Records supplied
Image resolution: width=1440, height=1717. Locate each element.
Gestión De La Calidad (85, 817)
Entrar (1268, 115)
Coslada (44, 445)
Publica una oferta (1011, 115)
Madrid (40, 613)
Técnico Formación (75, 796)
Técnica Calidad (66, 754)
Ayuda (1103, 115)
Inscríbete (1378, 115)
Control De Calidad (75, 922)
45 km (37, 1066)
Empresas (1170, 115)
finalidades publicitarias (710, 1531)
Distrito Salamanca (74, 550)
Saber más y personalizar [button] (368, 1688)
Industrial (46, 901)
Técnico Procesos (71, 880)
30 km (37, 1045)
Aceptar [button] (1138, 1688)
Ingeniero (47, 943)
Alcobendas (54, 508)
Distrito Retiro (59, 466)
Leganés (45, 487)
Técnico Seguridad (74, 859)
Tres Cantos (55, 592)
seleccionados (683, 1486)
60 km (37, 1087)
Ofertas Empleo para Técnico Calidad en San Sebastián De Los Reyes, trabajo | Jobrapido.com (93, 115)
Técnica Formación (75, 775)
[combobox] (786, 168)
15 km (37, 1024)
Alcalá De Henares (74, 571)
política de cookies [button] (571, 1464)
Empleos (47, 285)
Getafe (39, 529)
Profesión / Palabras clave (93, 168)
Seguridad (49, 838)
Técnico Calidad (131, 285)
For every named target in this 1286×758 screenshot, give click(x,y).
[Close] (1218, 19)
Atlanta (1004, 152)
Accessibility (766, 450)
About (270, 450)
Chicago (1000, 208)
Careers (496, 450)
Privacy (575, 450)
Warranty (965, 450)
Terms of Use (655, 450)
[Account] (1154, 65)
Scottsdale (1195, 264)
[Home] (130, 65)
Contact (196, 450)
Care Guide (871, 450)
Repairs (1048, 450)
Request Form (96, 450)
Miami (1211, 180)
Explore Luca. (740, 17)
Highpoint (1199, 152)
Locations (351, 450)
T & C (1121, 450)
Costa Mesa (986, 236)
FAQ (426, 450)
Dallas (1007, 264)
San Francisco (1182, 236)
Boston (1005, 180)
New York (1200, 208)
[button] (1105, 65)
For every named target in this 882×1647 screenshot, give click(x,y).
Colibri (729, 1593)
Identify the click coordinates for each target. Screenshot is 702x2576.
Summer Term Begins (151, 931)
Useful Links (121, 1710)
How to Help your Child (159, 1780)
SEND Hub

Exercise brief
Could you copy out the material from the line with "Tres Cantos (55, 592)" up to and including the line with "Dallas (1007, 264)", keeping every line unchanged?

Output below
Tres Cantos (55, 592)
seleccionados (683, 1486)
60 km (37, 1087)
Ofertas Empleo para Técnico Calidad en San Sebastián De Los Reyes, trabajo | Jobrapido.com (93, 115)
Técnica Formación (75, 775)
[combobox] (786, 168)
15 km (37, 1024)
Alcalá De Henares (74, 571)
política de cookies [button] (571, 1464)
Empleos (47, 285)
Getafe (39, 529)
Profesión / Palabras clave (93, 168)
Seguridad (49, 838)
Técnico Calidad (131, 285)
For every named target in this 1286×758 screenshot, give click(x,y).
[Close] (1218, 19)
Atlanta (1004, 152)
Accessibility (766, 450)
About (270, 450)
Chicago (1000, 208)
Careers (496, 450)
Privacy (575, 450)
Warranty (965, 450)
Terms of Use (655, 450)
[Account] (1154, 65)
Scottsdale (1195, 264)
[Home] (130, 65)
Contact (196, 450)
Care Guide (871, 450)
Repairs (1048, 450)
Request Form (96, 450)
Miami (1211, 180)
Explore Luca. (740, 17)
Highpoint (1199, 152)
Locations (351, 450)
T & C (1121, 450)
Costa Mesa (986, 236)
FAQ (426, 450)
Dallas (1007, 264)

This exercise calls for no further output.